**Source material:**
-*-*-

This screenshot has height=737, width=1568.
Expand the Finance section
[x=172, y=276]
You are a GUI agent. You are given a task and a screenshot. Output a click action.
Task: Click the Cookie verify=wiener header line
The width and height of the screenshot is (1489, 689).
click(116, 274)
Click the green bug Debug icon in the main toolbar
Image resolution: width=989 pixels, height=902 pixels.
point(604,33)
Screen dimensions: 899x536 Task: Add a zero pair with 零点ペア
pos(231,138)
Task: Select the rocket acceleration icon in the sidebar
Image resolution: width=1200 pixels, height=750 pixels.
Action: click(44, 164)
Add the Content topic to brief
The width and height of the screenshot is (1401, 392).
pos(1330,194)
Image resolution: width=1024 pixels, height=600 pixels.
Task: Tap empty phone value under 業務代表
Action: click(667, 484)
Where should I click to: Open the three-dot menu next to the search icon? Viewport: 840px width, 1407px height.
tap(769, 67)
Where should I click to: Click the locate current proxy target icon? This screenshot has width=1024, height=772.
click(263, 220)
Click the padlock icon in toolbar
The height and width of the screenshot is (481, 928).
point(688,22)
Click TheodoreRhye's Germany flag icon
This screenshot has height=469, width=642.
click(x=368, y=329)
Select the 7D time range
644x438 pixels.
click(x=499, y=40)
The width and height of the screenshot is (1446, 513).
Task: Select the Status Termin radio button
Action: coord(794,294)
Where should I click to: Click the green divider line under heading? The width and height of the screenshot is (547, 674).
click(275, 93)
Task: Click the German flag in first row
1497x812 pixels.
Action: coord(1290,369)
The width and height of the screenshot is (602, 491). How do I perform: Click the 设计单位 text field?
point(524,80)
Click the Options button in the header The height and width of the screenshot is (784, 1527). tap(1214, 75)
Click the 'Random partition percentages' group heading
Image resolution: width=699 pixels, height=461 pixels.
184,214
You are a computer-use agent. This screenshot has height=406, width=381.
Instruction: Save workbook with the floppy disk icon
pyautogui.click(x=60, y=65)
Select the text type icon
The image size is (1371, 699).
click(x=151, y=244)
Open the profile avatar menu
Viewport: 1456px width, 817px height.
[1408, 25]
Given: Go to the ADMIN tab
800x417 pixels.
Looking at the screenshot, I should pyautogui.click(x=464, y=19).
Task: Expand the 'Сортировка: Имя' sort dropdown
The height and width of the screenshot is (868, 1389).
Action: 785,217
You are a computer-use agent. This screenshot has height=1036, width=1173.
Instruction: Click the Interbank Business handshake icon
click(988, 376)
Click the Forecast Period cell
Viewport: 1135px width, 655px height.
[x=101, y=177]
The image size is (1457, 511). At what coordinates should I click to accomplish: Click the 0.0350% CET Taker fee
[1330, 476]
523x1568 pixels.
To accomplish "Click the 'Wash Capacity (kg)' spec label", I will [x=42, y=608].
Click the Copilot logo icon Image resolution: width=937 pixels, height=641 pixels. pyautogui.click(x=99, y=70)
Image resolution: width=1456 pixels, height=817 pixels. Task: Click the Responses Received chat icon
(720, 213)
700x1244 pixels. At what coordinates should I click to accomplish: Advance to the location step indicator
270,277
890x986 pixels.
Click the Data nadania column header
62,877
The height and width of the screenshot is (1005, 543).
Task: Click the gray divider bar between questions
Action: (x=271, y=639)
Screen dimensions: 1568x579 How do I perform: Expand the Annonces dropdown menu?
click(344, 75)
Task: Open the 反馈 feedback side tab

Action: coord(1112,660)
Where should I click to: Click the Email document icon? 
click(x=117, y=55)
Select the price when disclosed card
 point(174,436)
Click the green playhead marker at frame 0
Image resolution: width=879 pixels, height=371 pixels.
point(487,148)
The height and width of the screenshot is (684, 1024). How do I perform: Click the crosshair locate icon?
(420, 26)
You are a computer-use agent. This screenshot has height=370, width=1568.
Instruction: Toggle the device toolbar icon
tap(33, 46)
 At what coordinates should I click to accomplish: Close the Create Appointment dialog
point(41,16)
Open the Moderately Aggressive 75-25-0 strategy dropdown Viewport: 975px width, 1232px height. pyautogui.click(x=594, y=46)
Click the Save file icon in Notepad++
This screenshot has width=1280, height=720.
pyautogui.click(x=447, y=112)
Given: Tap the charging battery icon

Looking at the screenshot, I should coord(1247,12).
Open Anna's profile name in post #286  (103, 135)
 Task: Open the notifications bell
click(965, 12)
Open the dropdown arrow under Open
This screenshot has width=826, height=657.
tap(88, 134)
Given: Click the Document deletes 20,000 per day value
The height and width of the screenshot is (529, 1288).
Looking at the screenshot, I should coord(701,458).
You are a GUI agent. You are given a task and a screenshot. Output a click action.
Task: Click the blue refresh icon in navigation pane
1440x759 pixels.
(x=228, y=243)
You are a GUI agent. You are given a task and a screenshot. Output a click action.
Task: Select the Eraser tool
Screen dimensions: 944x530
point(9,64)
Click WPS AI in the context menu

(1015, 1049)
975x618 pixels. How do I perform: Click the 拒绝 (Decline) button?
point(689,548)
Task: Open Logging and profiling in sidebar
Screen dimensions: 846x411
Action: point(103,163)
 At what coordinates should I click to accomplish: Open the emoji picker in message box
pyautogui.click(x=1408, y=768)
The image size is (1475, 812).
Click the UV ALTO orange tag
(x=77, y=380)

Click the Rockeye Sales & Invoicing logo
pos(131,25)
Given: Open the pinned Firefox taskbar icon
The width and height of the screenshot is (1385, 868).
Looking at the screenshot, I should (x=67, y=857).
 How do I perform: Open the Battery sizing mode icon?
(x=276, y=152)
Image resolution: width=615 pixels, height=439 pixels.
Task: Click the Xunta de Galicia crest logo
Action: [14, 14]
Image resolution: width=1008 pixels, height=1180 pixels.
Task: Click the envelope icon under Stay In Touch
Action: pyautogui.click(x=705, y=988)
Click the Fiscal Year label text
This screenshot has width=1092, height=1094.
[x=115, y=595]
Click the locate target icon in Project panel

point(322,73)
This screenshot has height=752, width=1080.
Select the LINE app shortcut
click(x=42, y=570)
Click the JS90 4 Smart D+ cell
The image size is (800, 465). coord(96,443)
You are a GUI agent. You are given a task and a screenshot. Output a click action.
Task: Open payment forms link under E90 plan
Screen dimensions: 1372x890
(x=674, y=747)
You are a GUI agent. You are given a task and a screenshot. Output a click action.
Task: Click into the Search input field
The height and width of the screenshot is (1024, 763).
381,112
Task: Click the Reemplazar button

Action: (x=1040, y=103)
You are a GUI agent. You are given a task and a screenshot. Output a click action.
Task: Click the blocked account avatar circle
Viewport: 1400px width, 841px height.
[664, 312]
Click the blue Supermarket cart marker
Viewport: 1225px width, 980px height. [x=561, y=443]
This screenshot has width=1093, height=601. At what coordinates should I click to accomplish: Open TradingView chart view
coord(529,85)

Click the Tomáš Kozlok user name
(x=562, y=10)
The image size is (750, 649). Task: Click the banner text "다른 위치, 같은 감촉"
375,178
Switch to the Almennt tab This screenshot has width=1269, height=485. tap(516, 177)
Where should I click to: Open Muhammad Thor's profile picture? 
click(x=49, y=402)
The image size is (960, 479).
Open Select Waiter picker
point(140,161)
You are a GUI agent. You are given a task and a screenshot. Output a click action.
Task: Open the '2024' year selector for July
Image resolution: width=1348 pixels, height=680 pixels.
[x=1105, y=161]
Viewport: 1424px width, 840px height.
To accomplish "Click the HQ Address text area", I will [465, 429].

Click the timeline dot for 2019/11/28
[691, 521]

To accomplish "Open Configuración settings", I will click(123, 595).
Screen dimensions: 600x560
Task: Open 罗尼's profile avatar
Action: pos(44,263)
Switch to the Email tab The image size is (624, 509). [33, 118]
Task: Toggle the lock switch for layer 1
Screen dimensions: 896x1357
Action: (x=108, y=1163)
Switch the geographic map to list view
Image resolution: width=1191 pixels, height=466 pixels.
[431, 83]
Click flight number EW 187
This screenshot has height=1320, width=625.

-*-*-

**Assigned task:** Nothing but the lines from the one containing "Switch to the Email" through the last line of the material should be returned, each exactly as written, both ends included.

**Result below:**
Switch to the Email tab The image size is (624, 509). [33, 118]
Task: Toggle the lock switch for layer 1
Screen dimensions: 896x1357
Action: (x=108, y=1163)
Switch the geographic map to list view
Image resolution: width=1191 pixels, height=466 pixels.
[431, 83]
Click flight number EW 187
This screenshot has height=1320, width=625.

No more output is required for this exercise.